I needed to come up with a solution to this problem. What I'm trying is twofold.
First, I cut a piece of phenolic board and drilled it so I could pass the pots and jacks through it. The board is the bottom 'insulator' board from a Champ 5F1 circuit board. It's thinner than the washers, and it will compress a bit when everything's tightened up. You can see the strip I made for the pots in the picture to the right.
I'll use the washers on the other side of the chassis, and I should have enough thread to work with.
The issue still remained for the inside of the chassis holes being uninsulated. I did some research on the interweb and discovered Liquid Electrical Tape! Who woulda thunk it? Isn't the interweb great?

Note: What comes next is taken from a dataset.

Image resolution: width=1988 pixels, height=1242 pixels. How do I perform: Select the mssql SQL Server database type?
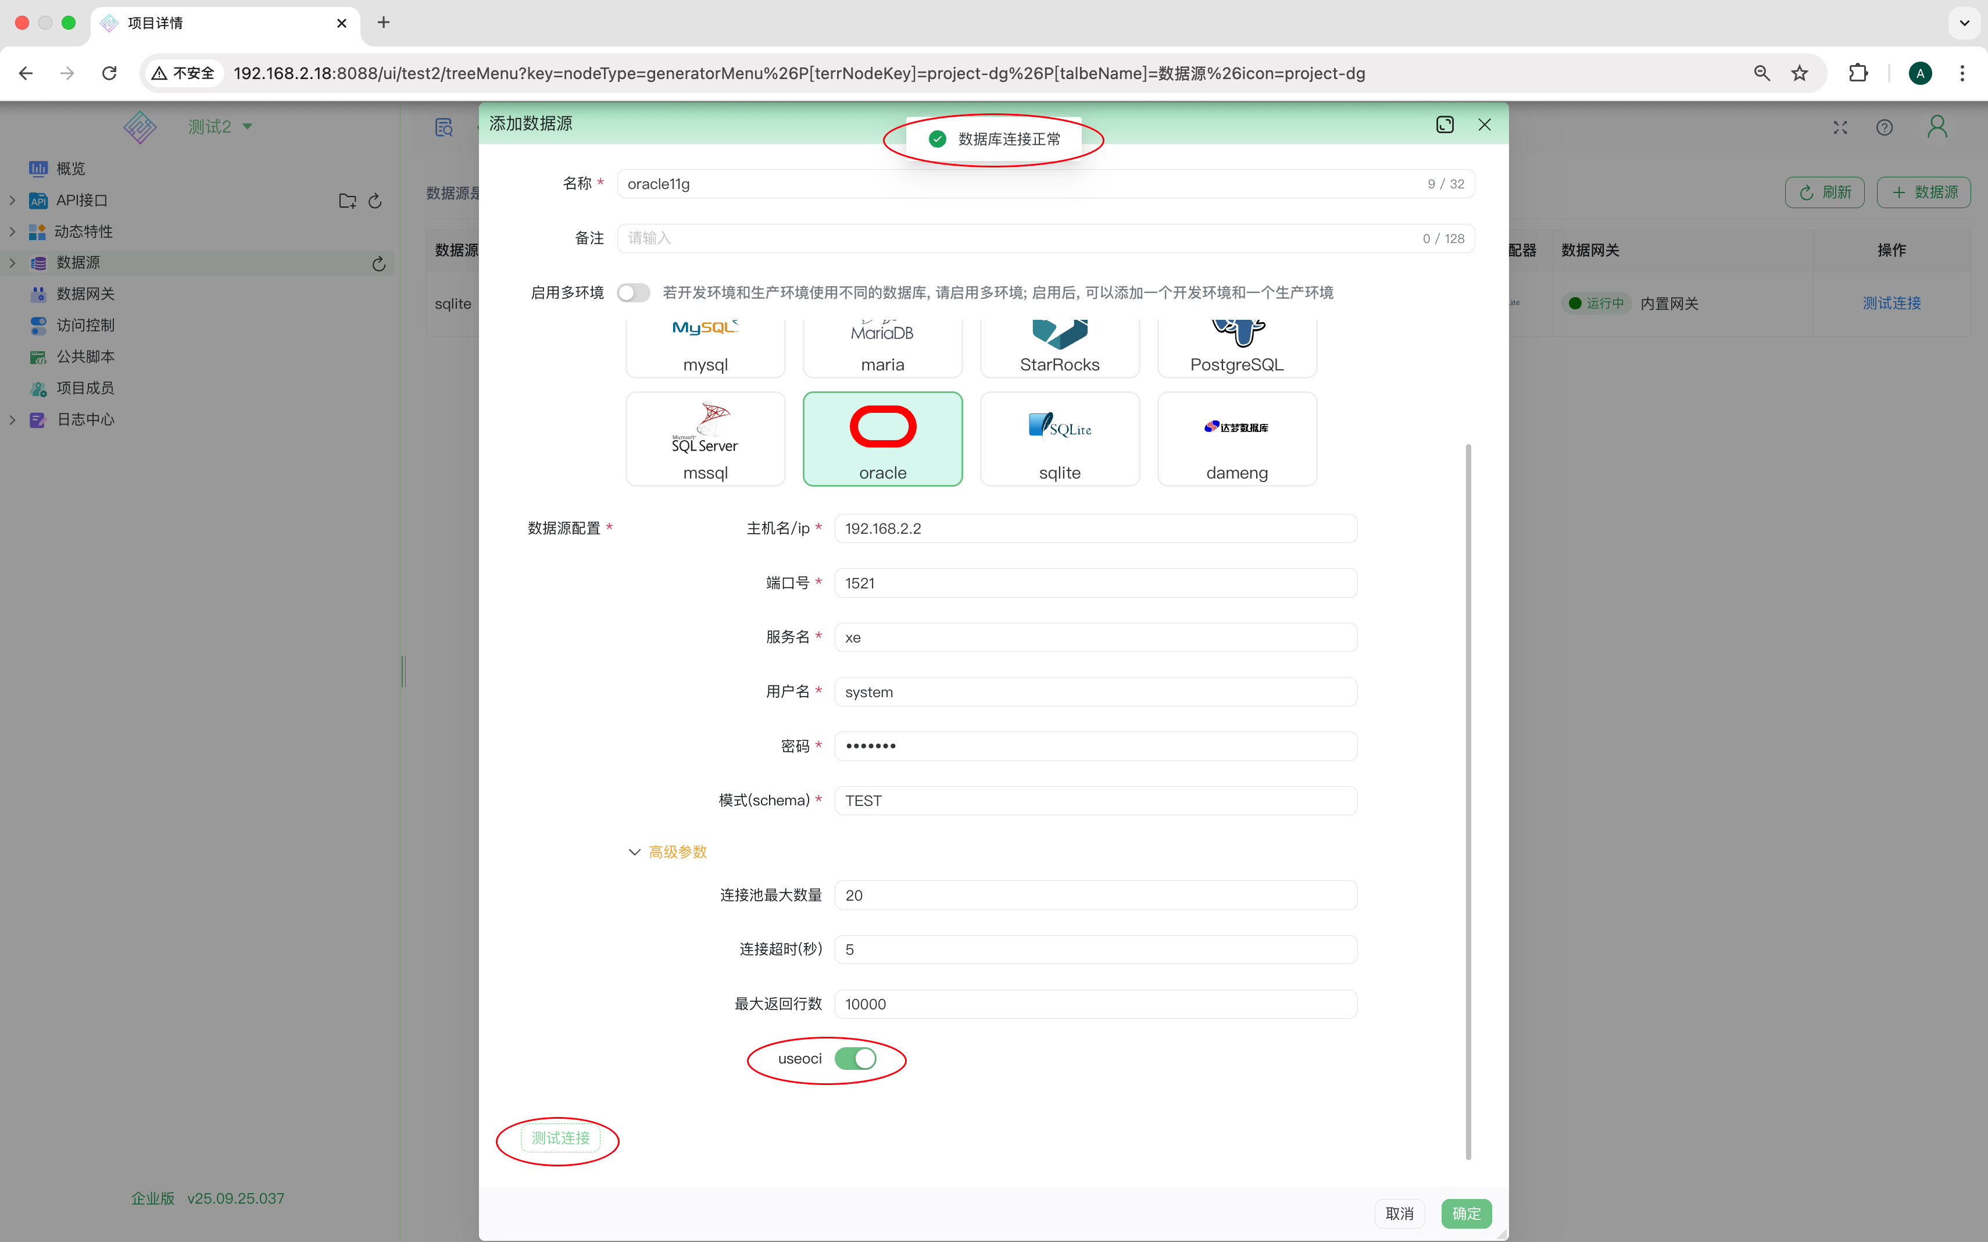pos(705,439)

It looked like the answer I was searching for. I procured some at my local semi-independent hardware store...
...and applied it to the chassis holes.
I masked the outside of the holes so the stuff wouldn't ooze all over the nice front panel. It's really thick - it comes with an applicator, but it was a bit too big for this job. So I used a cheap disposible brush to apply it.
I'm going to use the nylon washers under the pots, and since there will be knobs on them, the washers won't be visible.
But I don't want the washers under the nuts for the input jacks, so as an experiment, I put a thin coat of the liquid insulation the nuts, hoping that will insulate them from the chassis. (If the nuts contacted the chassis, they'd ground the jacks at that point, which I'm trying to avoid).
The stuff is drying now - we'll see if it actually works. If it does, I can start the final wiring.